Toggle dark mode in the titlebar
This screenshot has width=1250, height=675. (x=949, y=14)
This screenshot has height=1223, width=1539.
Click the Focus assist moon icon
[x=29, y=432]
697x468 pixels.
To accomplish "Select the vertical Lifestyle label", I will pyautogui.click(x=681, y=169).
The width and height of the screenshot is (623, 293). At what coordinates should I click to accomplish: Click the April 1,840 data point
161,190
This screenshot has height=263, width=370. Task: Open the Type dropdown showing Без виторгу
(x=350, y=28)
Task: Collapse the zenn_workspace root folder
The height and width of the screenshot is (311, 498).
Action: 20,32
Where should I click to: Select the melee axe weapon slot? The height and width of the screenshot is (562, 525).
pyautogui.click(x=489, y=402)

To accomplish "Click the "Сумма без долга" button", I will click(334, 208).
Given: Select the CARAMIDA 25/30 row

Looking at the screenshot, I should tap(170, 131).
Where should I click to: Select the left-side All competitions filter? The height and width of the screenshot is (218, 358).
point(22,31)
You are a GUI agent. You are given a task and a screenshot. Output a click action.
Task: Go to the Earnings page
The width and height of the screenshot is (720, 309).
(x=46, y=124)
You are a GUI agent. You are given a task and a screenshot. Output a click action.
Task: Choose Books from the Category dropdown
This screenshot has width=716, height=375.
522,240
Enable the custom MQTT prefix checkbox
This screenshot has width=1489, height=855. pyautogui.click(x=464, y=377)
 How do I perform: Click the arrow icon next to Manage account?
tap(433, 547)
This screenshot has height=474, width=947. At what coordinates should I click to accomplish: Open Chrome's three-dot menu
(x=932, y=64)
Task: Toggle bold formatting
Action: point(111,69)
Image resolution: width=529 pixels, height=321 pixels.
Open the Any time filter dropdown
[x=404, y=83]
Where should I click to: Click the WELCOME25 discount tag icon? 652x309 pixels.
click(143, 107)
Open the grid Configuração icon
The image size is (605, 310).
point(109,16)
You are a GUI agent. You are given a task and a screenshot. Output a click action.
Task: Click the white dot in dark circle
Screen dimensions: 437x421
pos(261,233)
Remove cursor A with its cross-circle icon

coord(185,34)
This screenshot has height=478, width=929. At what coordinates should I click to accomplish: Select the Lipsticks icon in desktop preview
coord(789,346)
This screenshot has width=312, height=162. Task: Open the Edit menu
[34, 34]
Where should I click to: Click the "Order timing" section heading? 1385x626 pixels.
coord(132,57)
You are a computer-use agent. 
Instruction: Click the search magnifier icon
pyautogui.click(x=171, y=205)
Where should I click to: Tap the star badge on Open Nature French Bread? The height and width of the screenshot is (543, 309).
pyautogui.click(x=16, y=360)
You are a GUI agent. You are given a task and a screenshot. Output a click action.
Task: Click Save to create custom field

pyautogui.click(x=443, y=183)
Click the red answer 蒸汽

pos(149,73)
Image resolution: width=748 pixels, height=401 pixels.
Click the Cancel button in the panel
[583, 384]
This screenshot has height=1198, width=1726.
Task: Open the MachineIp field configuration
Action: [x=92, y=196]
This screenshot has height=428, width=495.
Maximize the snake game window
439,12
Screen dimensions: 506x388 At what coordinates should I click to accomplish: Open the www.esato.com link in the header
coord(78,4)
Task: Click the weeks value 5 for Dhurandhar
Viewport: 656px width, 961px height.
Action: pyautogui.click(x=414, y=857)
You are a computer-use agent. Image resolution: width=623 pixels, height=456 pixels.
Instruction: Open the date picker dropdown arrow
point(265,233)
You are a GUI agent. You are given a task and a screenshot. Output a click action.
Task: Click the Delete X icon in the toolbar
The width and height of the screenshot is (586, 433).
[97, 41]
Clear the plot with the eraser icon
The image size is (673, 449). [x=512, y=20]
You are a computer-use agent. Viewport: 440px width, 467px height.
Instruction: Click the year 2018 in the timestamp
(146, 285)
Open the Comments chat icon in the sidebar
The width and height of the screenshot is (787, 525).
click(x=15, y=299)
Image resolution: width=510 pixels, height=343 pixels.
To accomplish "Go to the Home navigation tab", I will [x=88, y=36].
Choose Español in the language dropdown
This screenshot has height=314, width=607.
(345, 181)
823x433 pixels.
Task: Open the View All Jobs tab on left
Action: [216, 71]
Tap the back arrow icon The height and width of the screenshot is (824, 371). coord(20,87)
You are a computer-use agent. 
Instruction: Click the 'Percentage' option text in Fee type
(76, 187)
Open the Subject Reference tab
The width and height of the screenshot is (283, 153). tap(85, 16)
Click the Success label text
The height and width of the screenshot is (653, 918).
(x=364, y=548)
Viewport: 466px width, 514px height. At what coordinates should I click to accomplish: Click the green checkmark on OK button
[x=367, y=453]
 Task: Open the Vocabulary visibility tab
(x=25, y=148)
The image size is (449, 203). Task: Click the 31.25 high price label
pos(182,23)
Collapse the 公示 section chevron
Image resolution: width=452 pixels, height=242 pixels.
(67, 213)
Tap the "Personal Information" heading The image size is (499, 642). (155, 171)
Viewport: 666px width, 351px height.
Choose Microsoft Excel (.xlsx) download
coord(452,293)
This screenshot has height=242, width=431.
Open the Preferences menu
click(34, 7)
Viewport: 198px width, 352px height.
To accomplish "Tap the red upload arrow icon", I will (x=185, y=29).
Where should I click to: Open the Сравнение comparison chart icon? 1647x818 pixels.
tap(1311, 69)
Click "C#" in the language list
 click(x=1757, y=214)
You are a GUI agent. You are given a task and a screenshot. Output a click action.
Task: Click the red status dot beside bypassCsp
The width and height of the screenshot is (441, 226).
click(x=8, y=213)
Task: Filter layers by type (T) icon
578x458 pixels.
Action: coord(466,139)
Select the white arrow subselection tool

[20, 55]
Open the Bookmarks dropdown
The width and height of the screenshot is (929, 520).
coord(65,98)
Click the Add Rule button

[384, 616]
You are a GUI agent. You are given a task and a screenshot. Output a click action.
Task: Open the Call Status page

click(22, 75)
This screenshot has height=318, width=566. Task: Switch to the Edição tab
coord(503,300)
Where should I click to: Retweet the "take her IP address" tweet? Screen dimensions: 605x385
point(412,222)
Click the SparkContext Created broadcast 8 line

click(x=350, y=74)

## [GOAL OF THE EXERCISE]
Repeat each record exactly. Omit nothing.

## [EXERCISE ANSWER]
Toggle dark mode in the titlebar
This screenshot has width=1250, height=675. (x=949, y=14)
This screenshot has height=1223, width=1539.
Click the Focus assist moon icon
[x=29, y=432]
697x468 pixels.
To accomplish "Select the vertical Lifestyle label", I will pyautogui.click(x=681, y=169).
The width and height of the screenshot is (623, 293). At what coordinates should I click to accomplish: Click the April 1,840 data point
161,190
This screenshot has height=263, width=370. Task: Open the Type dropdown showing Без виторгу
(x=350, y=28)
Task: Collapse the zenn_workspace root folder
The height and width of the screenshot is (311, 498).
Action: 20,32
Where should I click to: Select the melee axe weapon slot? The height and width of the screenshot is (562, 525).
pyautogui.click(x=489, y=402)

To accomplish "Click the "Сумма без долга" button", I will click(334, 208).
Given: Select the CARAMIDA 25/30 row

Looking at the screenshot, I should tap(170, 131).
Where should I click to: Select the left-side All competitions filter? The height and width of the screenshot is (218, 358).
point(22,31)
You are a GUI agent. You are given a task and a screenshot. Output a click action.
Task: Go to the Earnings page
The width and height of the screenshot is (720, 309).
(x=46, y=124)
You are a GUI agent. You are given a task and a screenshot. Output a click action.
Task: Choose Books from the Category dropdown
This screenshot has width=716, height=375.
522,240
Enable the custom MQTT prefix checkbox
This screenshot has width=1489, height=855. pyautogui.click(x=464, y=377)
 How do I perform: Click the arrow icon next to Manage account?
tap(433, 547)
This screenshot has height=474, width=947. At what coordinates should I click to accomplish: Open Chrome's three-dot menu
(x=932, y=64)
Task: Toggle bold formatting
Action: point(111,69)
Image resolution: width=529 pixels, height=321 pixels.
Open the Any time filter dropdown
[x=404, y=83]
Where should I click to: Click the WELCOME25 discount tag icon? 652x309 pixels.
click(143, 107)
Open the grid Configuração icon
The image size is (605, 310).
point(109,16)
You are a GUI agent. You are given a task and a screenshot. Output a click action.
Task: Click the white dot in dark circle
Screen dimensions: 437x421
pos(261,233)
Remove cursor A with its cross-circle icon

coord(185,34)
This screenshot has height=478, width=929. At what coordinates should I click to accomplish: Select the Lipsticks icon in desktop preview
coord(789,346)
This screenshot has width=312, height=162. Task: Open the Edit menu
[34, 34]
Where should I click to: Click the "Order timing" section heading? 1385x626 pixels.
coord(132,57)
You are a computer-use agent. 
Instruction: Click the search magnifier icon
pyautogui.click(x=171, y=205)
Where should I click to: Tap the star badge on Open Nature French Bread? The height and width of the screenshot is (543, 309).
pyautogui.click(x=16, y=360)
You are a GUI agent. You are given a task and a screenshot. Output a click action.
Task: Click Save to create custom field

pyautogui.click(x=443, y=183)
Click the red answer 蒸汽

pos(149,73)
Image resolution: width=748 pixels, height=401 pixels.
Click the Cancel button in the panel
[583, 384]
This screenshot has height=1198, width=1726.
Task: Open the MachineIp field configuration
Action: [x=92, y=196]
This screenshot has height=428, width=495.
Maximize the snake game window
439,12
Screen dimensions: 506x388 At what coordinates should I click to accomplish: Open the www.esato.com link in the header
coord(78,4)
Task: Click the weeks value 5 for Dhurandhar
Viewport: 656px width, 961px height.
Action: pyautogui.click(x=414, y=857)
You are a computer-use agent. Image resolution: width=623 pixels, height=456 pixels.
Instruction: Open the date picker dropdown arrow
point(265,233)
You are a GUI agent. You are given a task and a screenshot. Output a click action.
Task: Click the Delete X icon in the toolbar
The width and height of the screenshot is (586, 433).
[97, 41]
Clear the plot with the eraser icon
The image size is (673, 449). [x=512, y=20]
You are a computer-use agent. Viewport: 440px width, 467px height.
Instruction: Click the year 2018 in the timestamp
(146, 285)
Open the Comments chat icon in the sidebar
The width and height of the screenshot is (787, 525).
click(x=15, y=299)
Image resolution: width=510 pixels, height=343 pixels.
To accomplish "Go to the Home navigation tab", I will [x=88, y=36].
Choose Español in the language dropdown
This screenshot has height=314, width=607.
(345, 181)
823x433 pixels.
Task: Open the View All Jobs tab on left
Action: [216, 71]
Tap the back arrow icon The height and width of the screenshot is (824, 371). coord(20,87)
You are a computer-use agent. 
Instruction: Click the 'Percentage' option text in Fee type
(76, 187)
Open the Subject Reference tab
The width and height of the screenshot is (283, 153). tap(85, 16)
Click the Success label text
The height and width of the screenshot is (653, 918).
(x=364, y=548)
Viewport: 466px width, 514px height. At what coordinates should I click to accomplish: Click the green checkmark on OK button
[x=367, y=453]
 Task: Open the Vocabulary visibility tab
(x=25, y=148)
The image size is (449, 203). Task: Click the 31.25 high price label
pos(182,23)
Collapse the 公示 section chevron
Image resolution: width=452 pixels, height=242 pixels.
(67, 213)
Tap the "Personal Information" heading The image size is (499, 642). (155, 171)
Viewport: 666px width, 351px height.
Choose Microsoft Excel (.xlsx) download
coord(452,293)
This screenshot has height=242, width=431.
Open the Preferences menu
click(34, 7)
Viewport: 198px width, 352px height.
To accomplish "Tap the red upload arrow icon", I will (x=185, y=29).
Where should I click to: Open the Сравнение comparison chart icon? 1647x818 pixels.
tap(1311, 69)
Click "C#" in the language list
 click(x=1757, y=214)
You are a GUI agent. You are given a task and a screenshot. Output a click action.
Task: Click the red status dot beside bypassCsp
The width and height of the screenshot is (441, 226).
click(x=8, y=213)
Task: Filter layers by type (T) icon
578x458 pixels.
Action: coord(466,139)
Select the white arrow subselection tool

[20, 55]
Open the Bookmarks dropdown
The width and height of the screenshot is (929, 520).
coord(65,98)
Click the Add Rule button

[384, 616]
You are a GUI agent. You are given a task and a screenshot. Output a click action.
Task: Open the Call Status page

click(22, 75)
This screenshot has height=318, width=566. Task: Switch to the Edição tab
coord(503,300)
Where should I click to: Retweet the "take her IP address" tweet? Screen dimensions: 605x385
point(412,222)
Click the SparkContext Created broadcast 8 line

click(x=350, y=74)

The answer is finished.